The 55+ HMI hit 71 in the fourth quarter, up 12 points from the third quarter. This is the highest reading since the HMI was launched 10 years ago.
All three index components of the 55+ single-family HMI posted increases from the previous quarter: Present sales increased 14 points to a new high of 79, while expected sales for the next six months jumped 10 points to 73 and traffic of prospective buyers increased by seven points to 51.
The 55+ multifamily condo HMI posted a gain of three points to 54. The index component for present sales increased four points to 59, expected sales for the next six months rose five points to 60 and traffic of prospective buyers remained even at 40.

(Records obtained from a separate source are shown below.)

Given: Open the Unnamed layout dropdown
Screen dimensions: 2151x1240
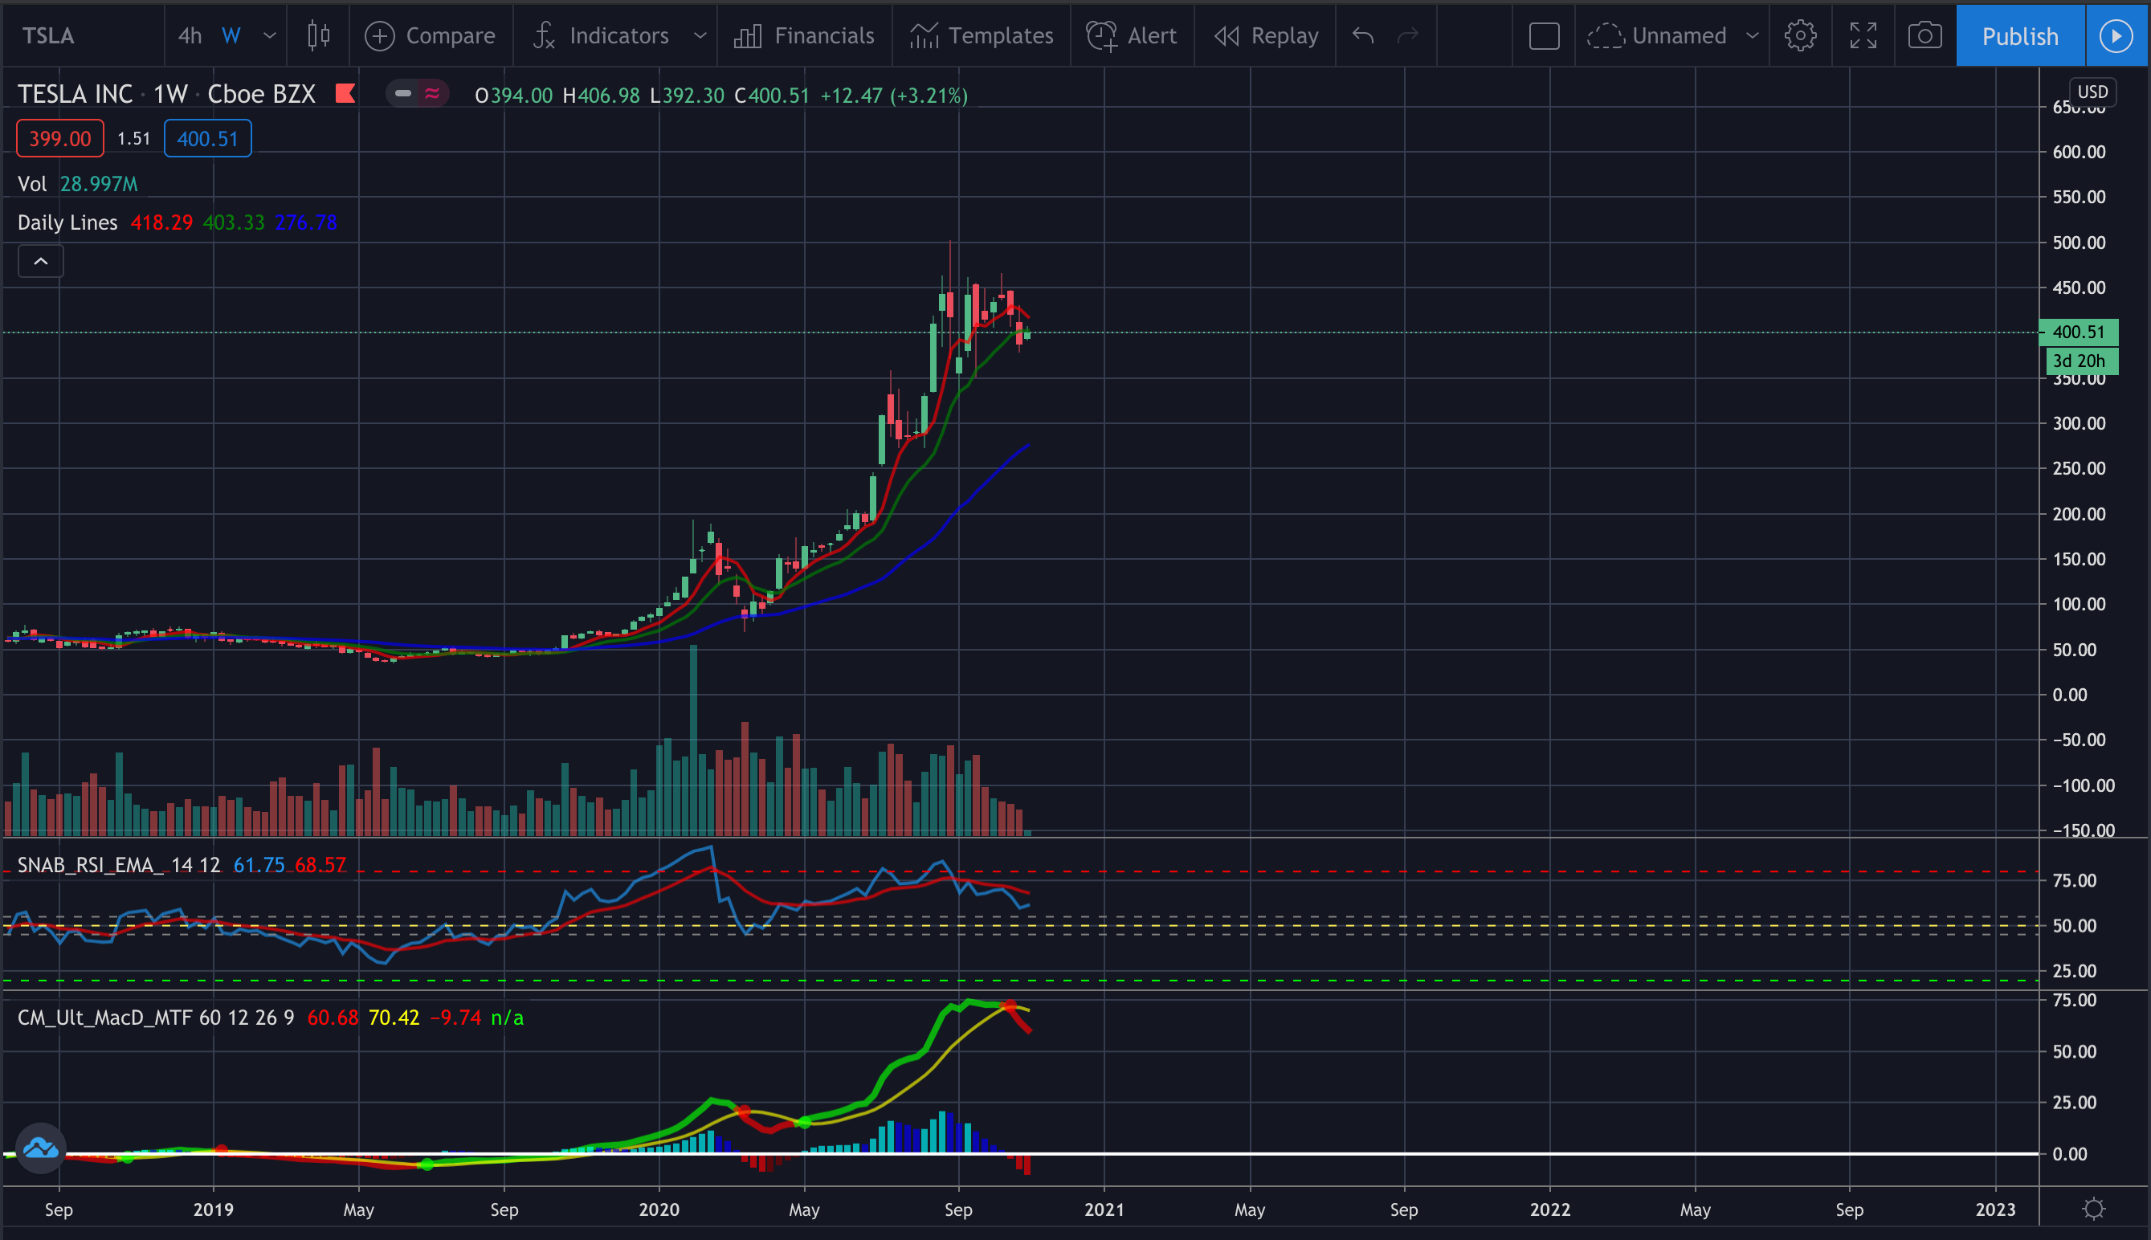Looking at the screenshot, I should coord(1752,36).
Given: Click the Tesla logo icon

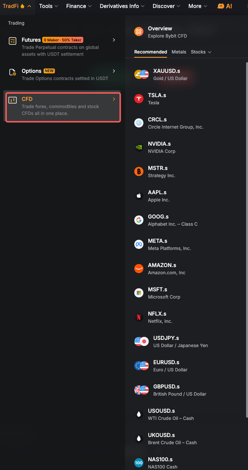Looking at the screenshot, I should click(x=139, y=99).
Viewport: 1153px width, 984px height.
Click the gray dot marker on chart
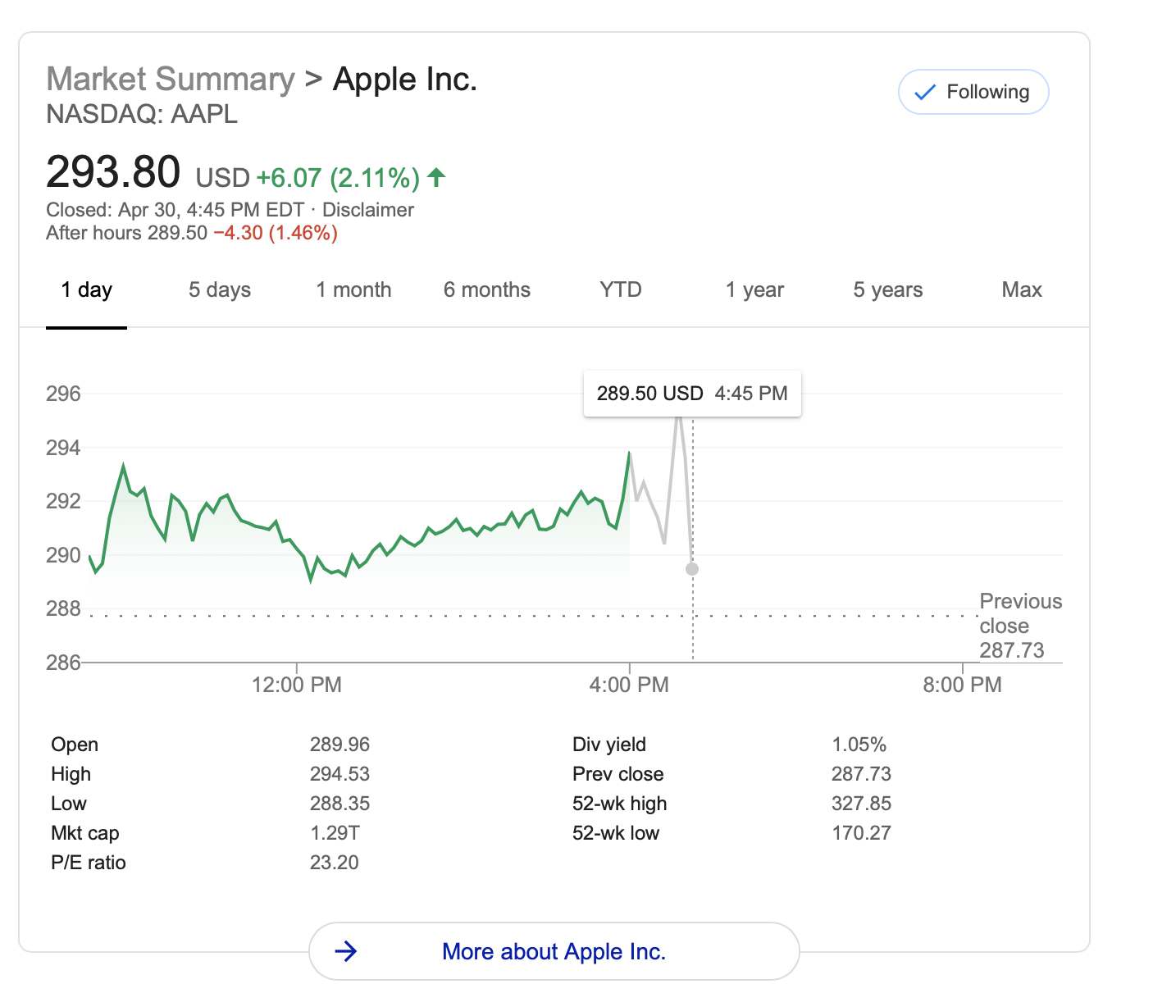coord(691,568)
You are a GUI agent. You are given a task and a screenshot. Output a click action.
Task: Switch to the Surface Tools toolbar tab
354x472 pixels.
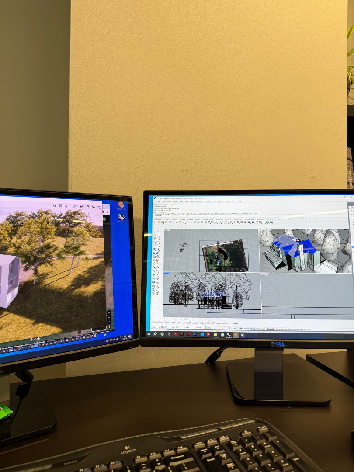click(x=250, y=219)
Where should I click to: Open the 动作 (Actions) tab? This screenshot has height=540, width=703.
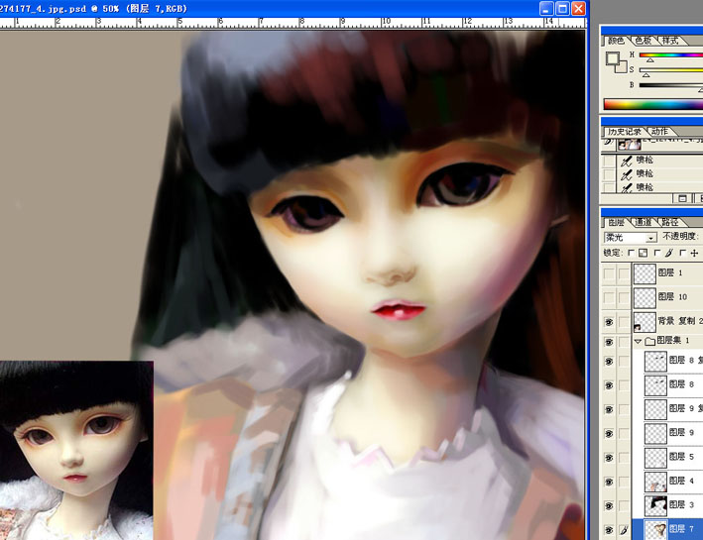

However, only two of the four components of the 55+ multifamily rental market went up from the third quarter: present production increased three points to 62 and expected future production rose four points to 61. Downward motion was recorded with the components tracking present demand for existing units (a four point drop to 71) and future expected demand (a nine point plunge to 67).
“The strong performance of the 55+ HMI at the end of 2017 is consistent with recent increases in broader measures of the housing market, including the NAHB/Wells Fargo HMI,” said NAHB Chief Economist Robert Dietz. “We expect continued growth in the market for new 55+ housing in 2018 due to favorable demographics, rising homeowner wealth and the current tight supply of existing homes on the market.”